About this task: Search the records for the line with "Task: Save the". Output that line and each line after it, exactly, and stop at the end; omit pictures.

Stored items
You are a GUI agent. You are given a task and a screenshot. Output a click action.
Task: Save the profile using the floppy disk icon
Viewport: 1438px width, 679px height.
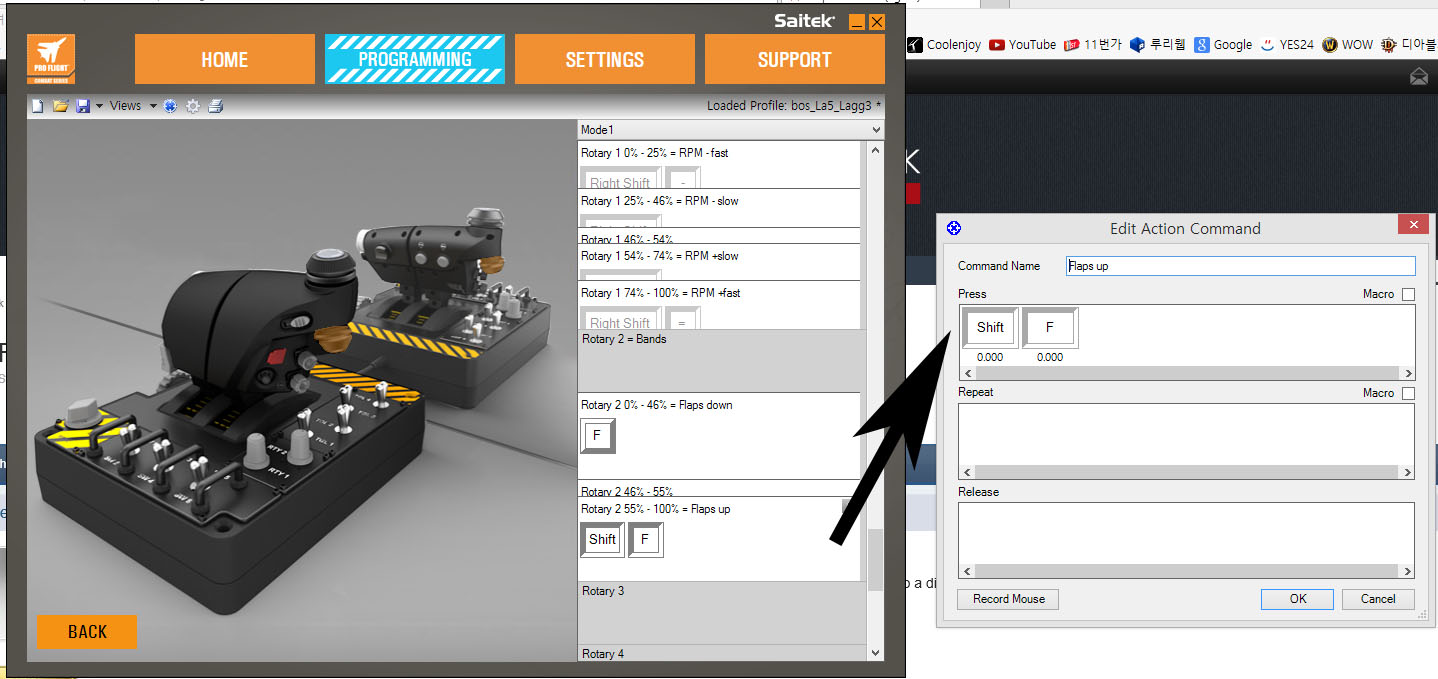pos(82,106)
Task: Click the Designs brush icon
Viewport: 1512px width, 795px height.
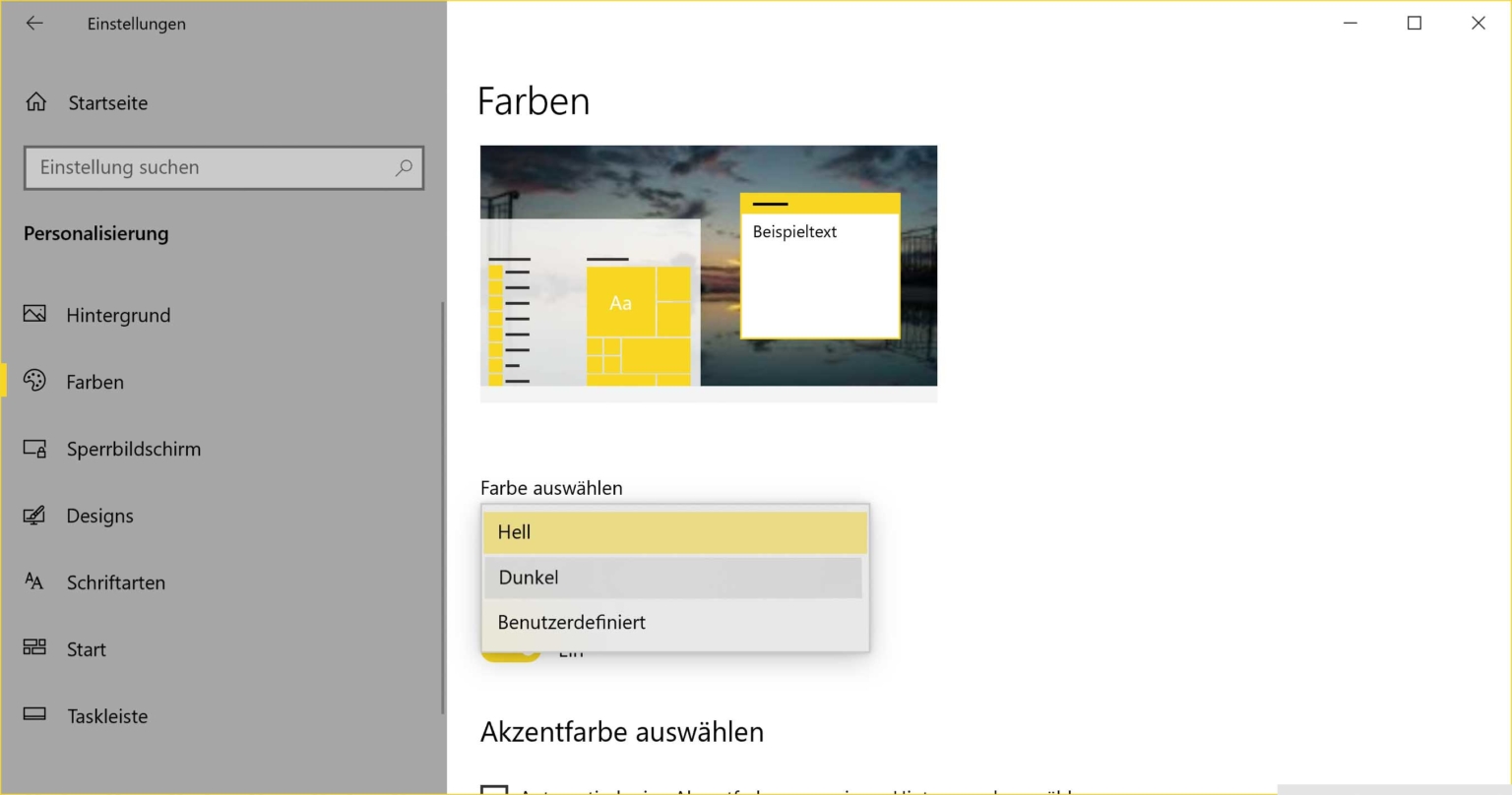Action: point(32,516)
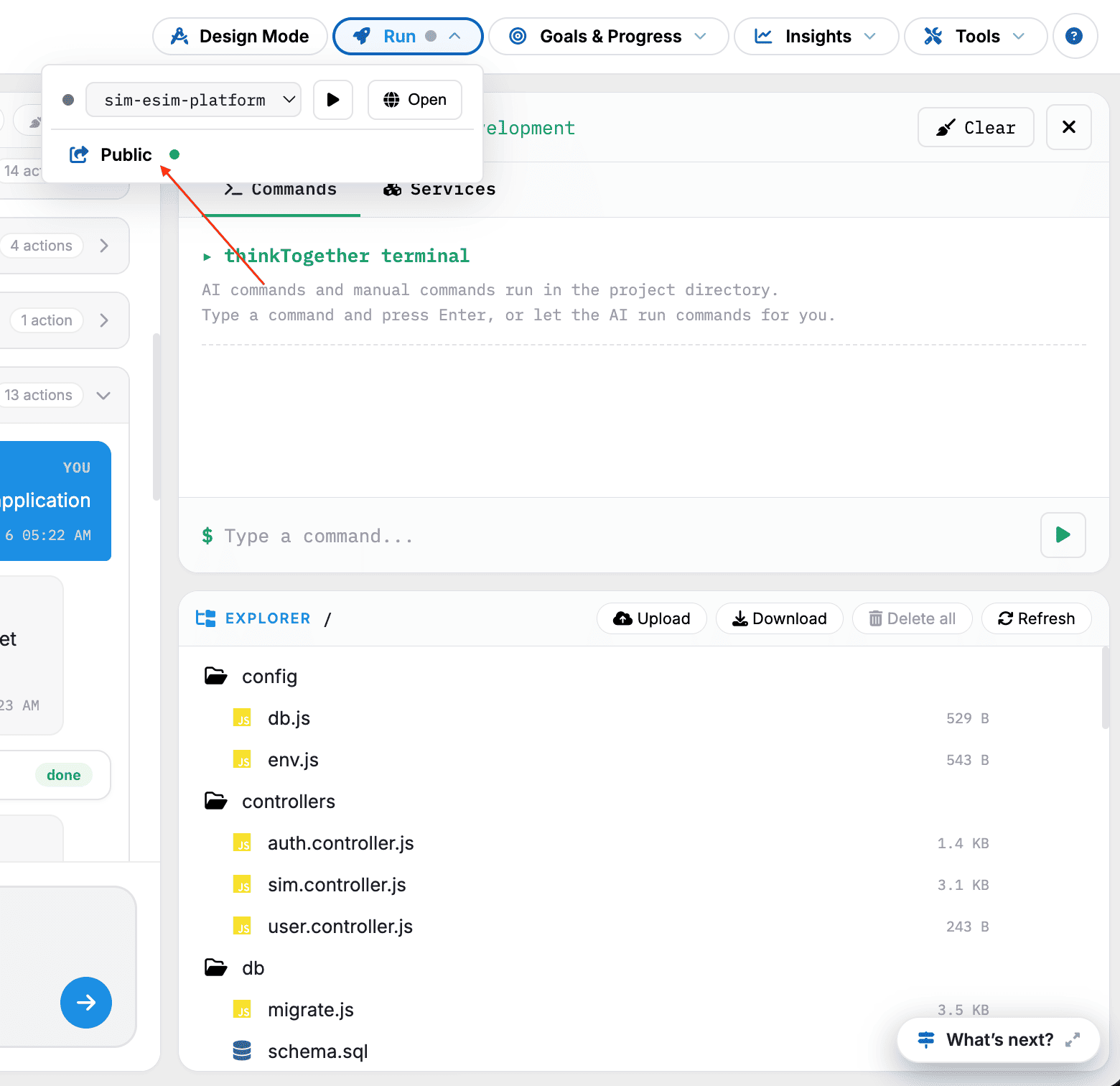Image resolution: width=1120 pixels, height=1086 pixels.
Task: Click the green run command arrow
Action: coord(1063,535)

Reply:
Task: Save the profile using the floppy disk icon
Viewport: 1438px width, 679px height.
pos(82,106)
Task: Click the Designs brush icon
Viewport: 1512px width, 795px height.
Action: point(32,516)
Image resolution: width=1120 pixels, height=1086 pixels.
Task: Click the green run command arrow
Action: coord(1063,535)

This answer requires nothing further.